Source records
######

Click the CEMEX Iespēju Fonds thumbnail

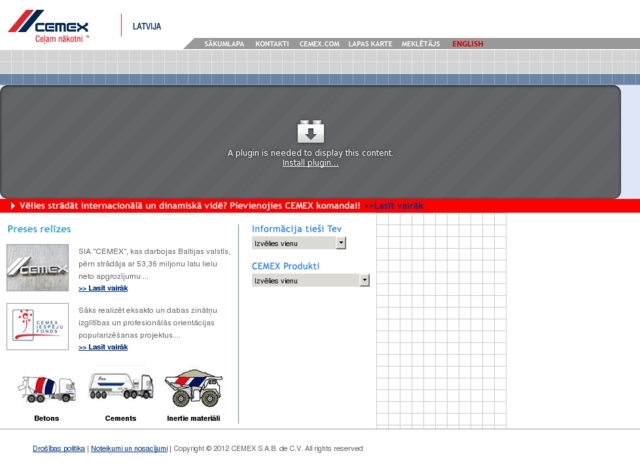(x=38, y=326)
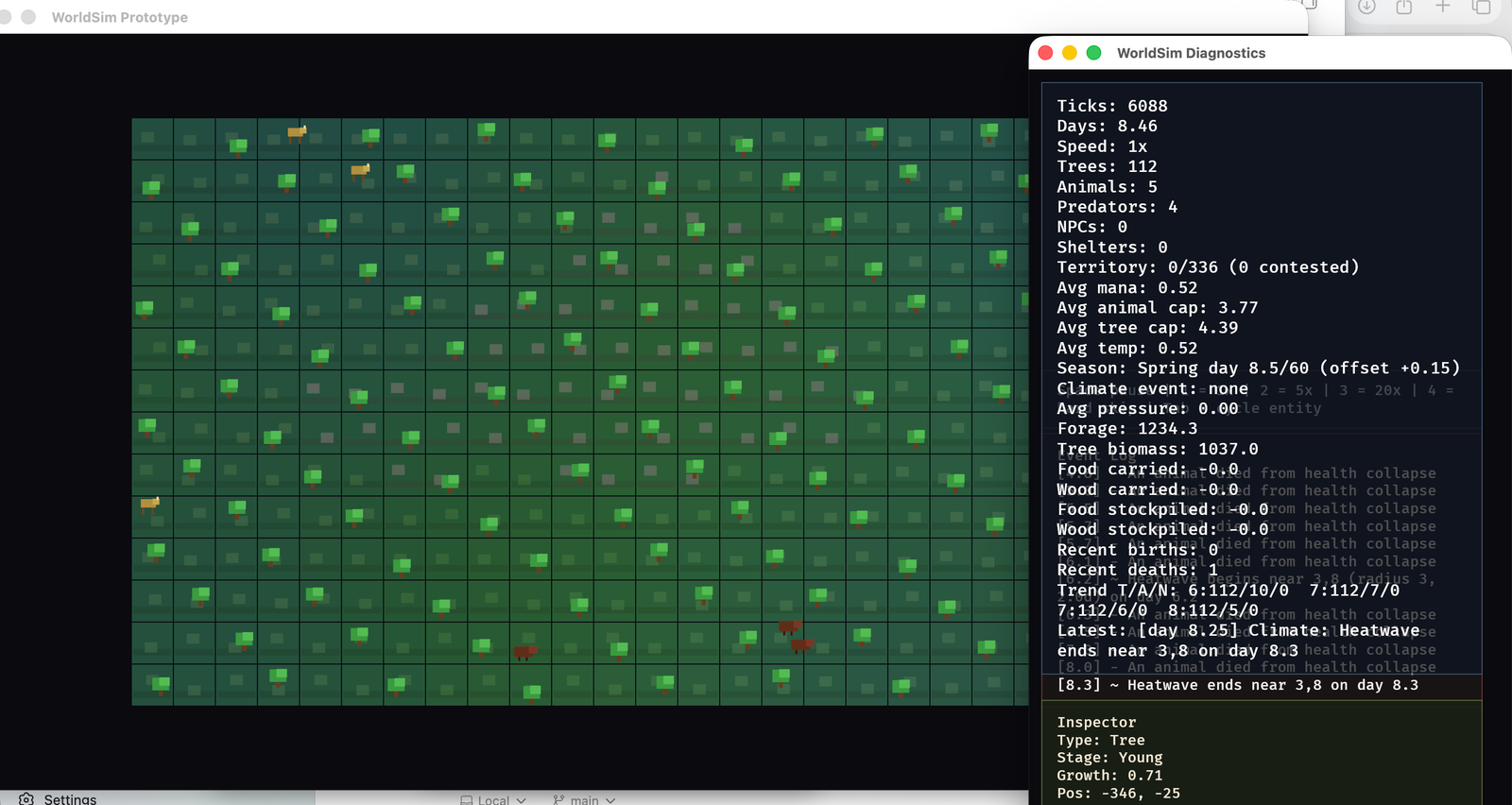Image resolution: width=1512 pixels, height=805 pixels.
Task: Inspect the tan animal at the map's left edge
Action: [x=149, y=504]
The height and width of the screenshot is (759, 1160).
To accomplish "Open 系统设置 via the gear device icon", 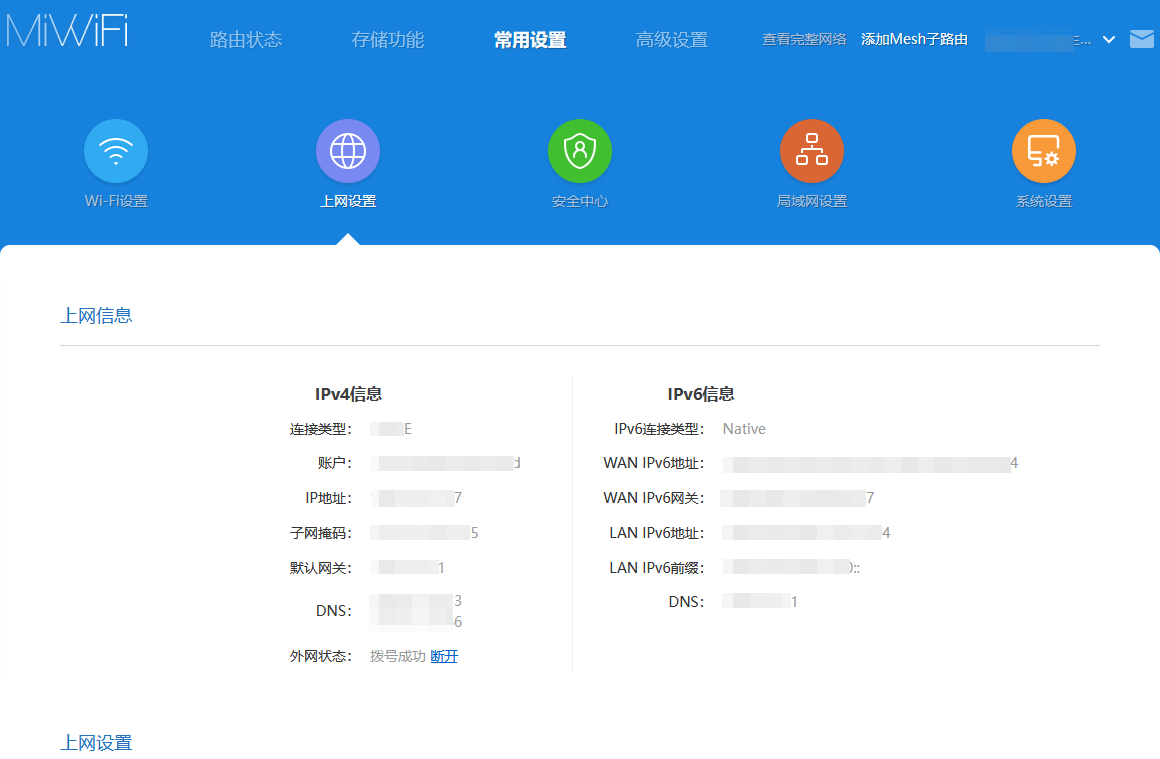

######

#### [Work item]
Repeat exactly the lines in the entries from the one containing "The height and" to the final line, inclusive, and nothing beyond them; skip pictures.

#### [Reply]
The height and width of the screenshot is (759, 1160).
To accomplish "Open 系统设置 via the gear device icon", 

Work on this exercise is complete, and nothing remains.